# Will the limiting react always be the substance having the smallest mass?

Dec 23, 2016

Yes.

#### Explanation:

Yes. It's called the limiting reactant because it gets used up first in a chemical reaction. This results in the smallest amount of reactant in a chemical equation.

Excess is the opposite, having the largest amount.

In a reaction where there is only one product or one reactant, limiting reactants and excess do not "exist".

Hope this helps :)

Dec 23, 2016

Not necessarily.

#### Explanation:

The limiting reagent will be that with the lower quantity of moles .

When we determine the limiting reagent, we first balance the chemical equation and convert all quantities of concern to moles. Then, we use stoichiometry to determine how much product could be produced by each reactant. That which gives the lower number of moles of product is determined to be the limiting reactant. You can also simply compare the amount of moles of each reactant available. That which is present in the lower number of moles is the limiting reactant.

We cannot use the mass of each reagent present to make this determination because different elements have different molar masses, given in grams per mole. For example, if you have $120$ grams of tin (Sn) and only $60$ grams of lithium (Li), you might be inclined to think that because you have a lower mass quantity of lithium, it must be the limiting reactant. However, the molar mass of lithium is $\approx 7$ g/mol, and the molar mass of tin is $\approx 119$ g/mol. This means that you have $\approx 8.6$ moles of lithium and only $\approx 1$ mole of tin.

Here is an example of calculating the limiting reagent in the reaction of ${C}_{2} {H}_{3} B {r}_{3}$ ($76.4 g$) with ${O}_{2}$ ($49.1 g$).

Balanced chemical equation:

$4 {C}_{2} {H}_{3} B {r}_{3} + 11 {O}_{2} \to 8 C {O}_{2} + 6 {H}_{2} O + 6 B {r}_{2}$

Convert mass quantities to moles.

${C}_{2} {H}_{3} B {r}_{3}$: $266.72$ g/mol

${O}_{2}$: $32$ g/mol

$76.4 \cancel{g} {C}_{2} {H}_{3} B {r}_{3} \times \frac{1 m o l}{266.72 \cancel{g}} = 0.286$ $m o l$ ${C}_{2} {H}_{3} B {r}_{3}$

$49.1 \cancel{g} {O}_{2} \times \frac{1 m o l}{32 \cancel{g}} = 1.53$ $m o l$ ${O}_{2}$

Therefore, ${C}_{2} {H}_{3} B {r}_{3}$ is the limiting reagent, as it contributes the lower number of moles in the reaction.

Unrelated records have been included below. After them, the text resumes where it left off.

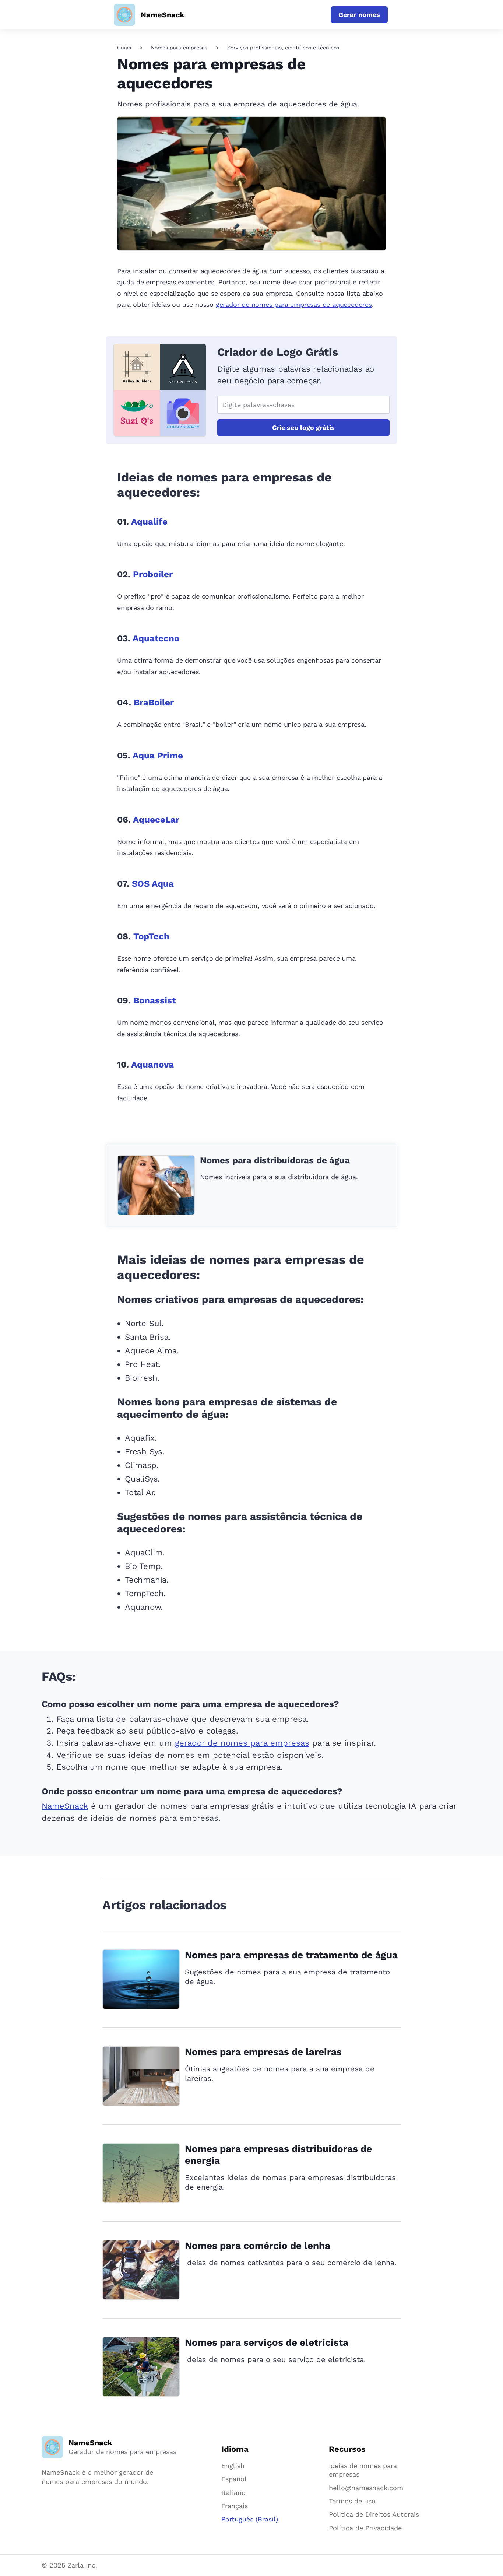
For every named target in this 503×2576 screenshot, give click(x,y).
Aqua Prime (158, 755)
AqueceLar (156, 819)
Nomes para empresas (179, 47)
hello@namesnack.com (366, 2488)
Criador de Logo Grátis (277, 352)
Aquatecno (156, 638)
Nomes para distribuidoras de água (274, 1160)
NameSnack (65, 1806)
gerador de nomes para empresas (242, 1743)
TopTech (151, 936)
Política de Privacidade (365, 2528)
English (233, 2466)
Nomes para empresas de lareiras (263, 2051)
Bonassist (154, 1000)
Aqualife (149, 521)
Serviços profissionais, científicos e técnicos (283, 47)
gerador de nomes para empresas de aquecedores (294, 304)
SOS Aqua (153, 884)
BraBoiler (154, 702)
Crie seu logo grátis (303, 427)
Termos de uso (352, 2501)
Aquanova (152, 1064)
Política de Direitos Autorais (374, 2514)
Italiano (233, 2492)
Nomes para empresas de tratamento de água (291, 1954)
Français (234, 2506)
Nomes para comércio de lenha (257, 2245)
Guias (124, 47)
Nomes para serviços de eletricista (266, 2342)
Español (234, 2479)
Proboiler (153, 574)
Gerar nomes (359, 14)
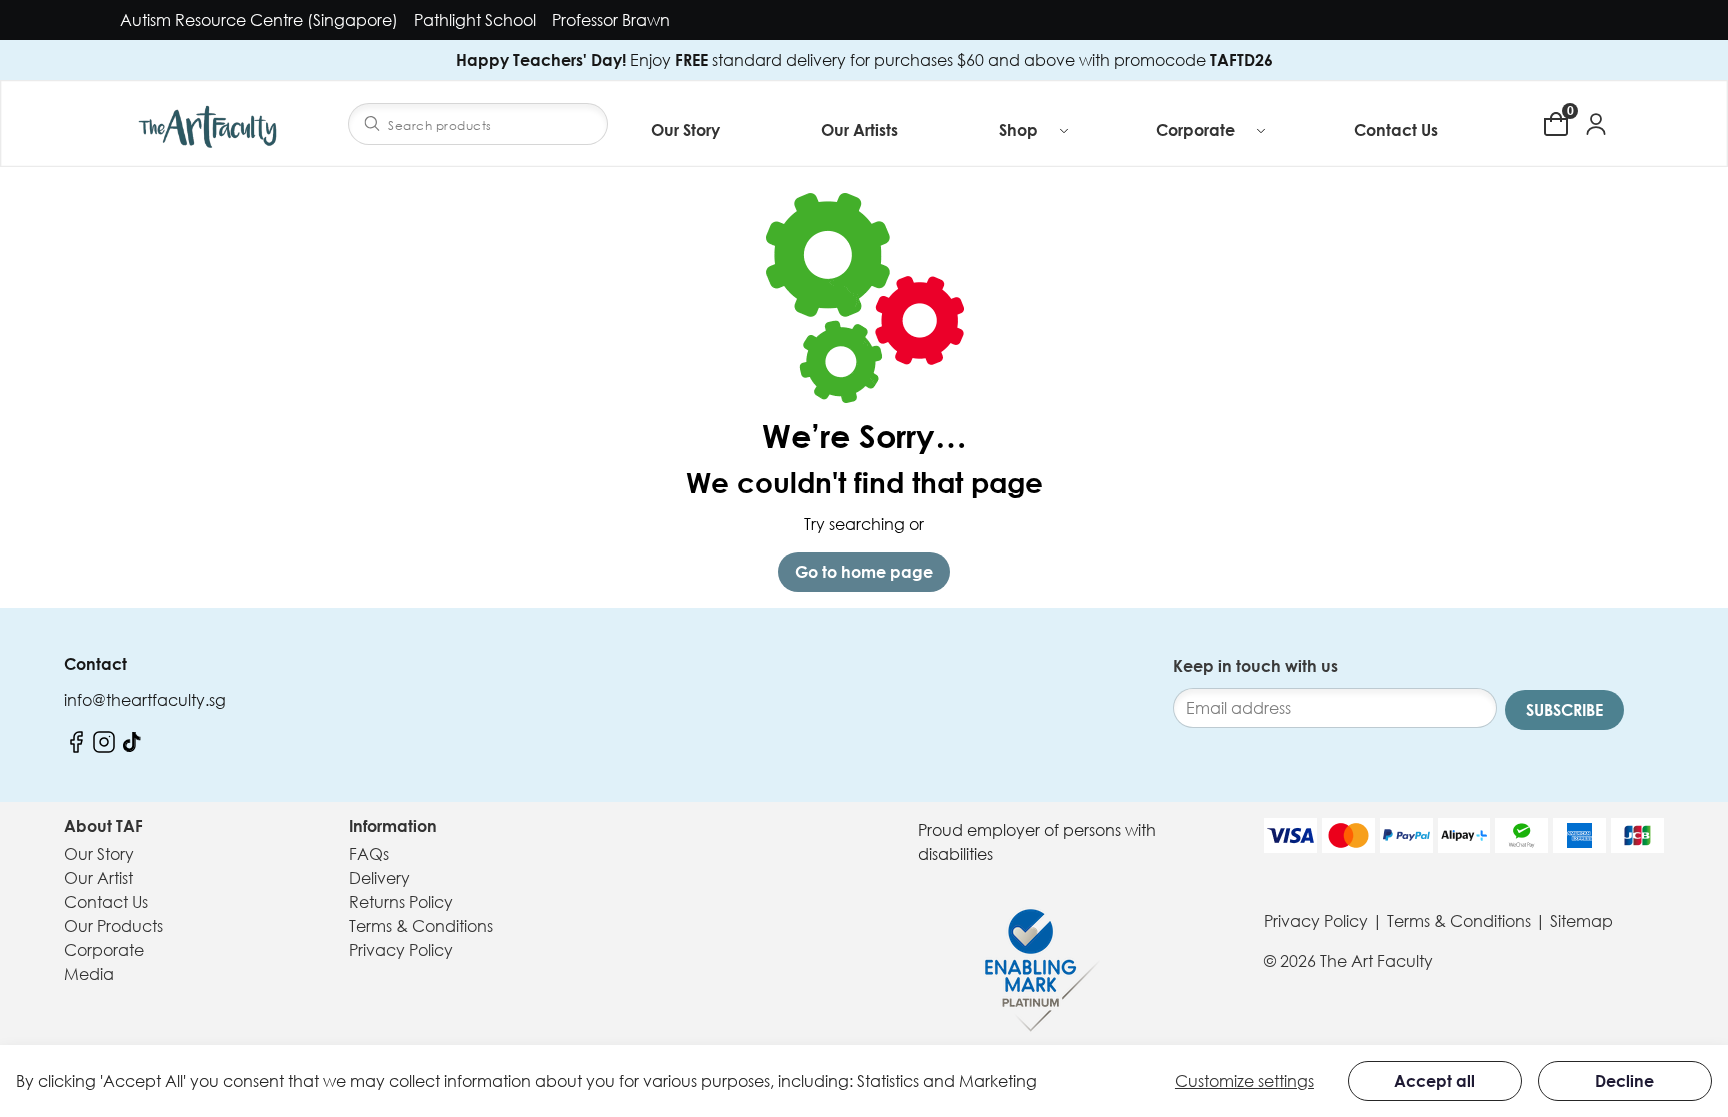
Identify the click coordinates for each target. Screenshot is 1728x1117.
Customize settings (1244, 1081)
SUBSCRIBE (1564, 710)
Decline (1624, 1081)
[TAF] (210, 123)
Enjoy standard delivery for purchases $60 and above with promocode (864, 60)
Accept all (1434, 1081)
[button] (1035, 130)
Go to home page (864, 572)
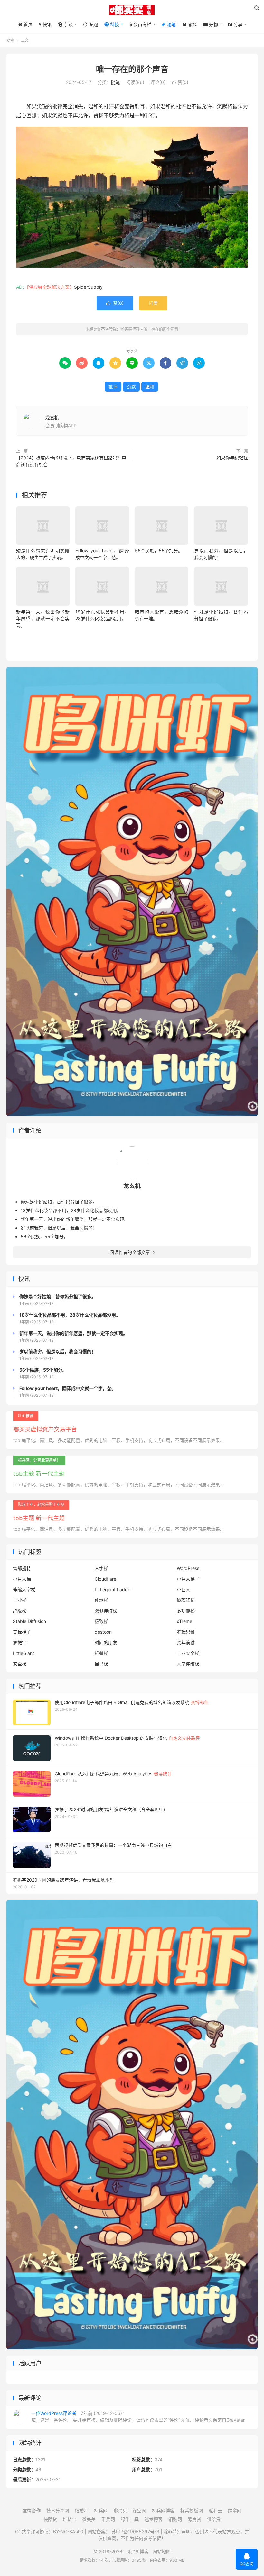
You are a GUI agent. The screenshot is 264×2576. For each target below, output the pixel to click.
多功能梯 (186, 1610)
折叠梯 (101, 1653)
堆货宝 (69, 2519)
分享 (237, 24)
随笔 (170, 24)
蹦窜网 (234, 2510)
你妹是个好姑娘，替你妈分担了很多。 (59, 1201)
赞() (180, 82)
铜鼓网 (175, 2519)
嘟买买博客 (132, 10)
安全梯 (19, 1663)
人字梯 (101, 1568)
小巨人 (183, 1589)
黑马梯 (101, 1663)
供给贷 (214, 2519)
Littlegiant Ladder (113, 1589)
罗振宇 (19, 1642)
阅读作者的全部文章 (132, 1252)
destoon (103, 1632)
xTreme (184, 1621)
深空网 (139, 2510)
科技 (114, 24)
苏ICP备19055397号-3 (134, 2531)
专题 (93, 24)
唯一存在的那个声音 (132, 69)
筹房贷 (194, 2519)
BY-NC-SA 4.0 (68, 2531)
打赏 (153, 303)
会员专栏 (141, 24)
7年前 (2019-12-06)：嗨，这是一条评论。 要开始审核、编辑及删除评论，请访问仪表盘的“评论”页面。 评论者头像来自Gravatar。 (140, 2416)
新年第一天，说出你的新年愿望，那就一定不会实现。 (43, 618)
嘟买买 (120, 2510)
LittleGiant (23, 1653)
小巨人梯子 (188, 1579)
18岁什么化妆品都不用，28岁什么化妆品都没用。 (71, 1210)
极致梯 (101, 1621)
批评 (113, 386)
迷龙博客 (154, 2519)
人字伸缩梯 (188, 1663)
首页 (27, 24)
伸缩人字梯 (24, 1589)
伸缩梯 (101, 1600)
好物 (213, 24)
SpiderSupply (88, 287)
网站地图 (162, 2551)
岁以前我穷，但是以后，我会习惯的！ (59, 1227)
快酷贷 (50, 2519)
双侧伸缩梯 (106, 1610)
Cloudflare (105, 1579)
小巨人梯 (22, 1579)
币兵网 (108, 2519)
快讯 (46, 24)
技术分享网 (57, 2510)
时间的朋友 (106, 1642)
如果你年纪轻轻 (232, 457)
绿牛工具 (130, 2519)
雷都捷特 (22, 1568)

Notice that we began with a higher mass quantity of ${C}_{2} {H}_{3} B {r}_{3}$.

You could also calculate the moles of $C {O}_{2}$ produced by each reactant and compare using stoichiometry. In that method, whichever produces the lower amount of $C {O}_{2}$ is the limiting reactant (still ${C}_{2} {H}_{3} B {r}_{3}$).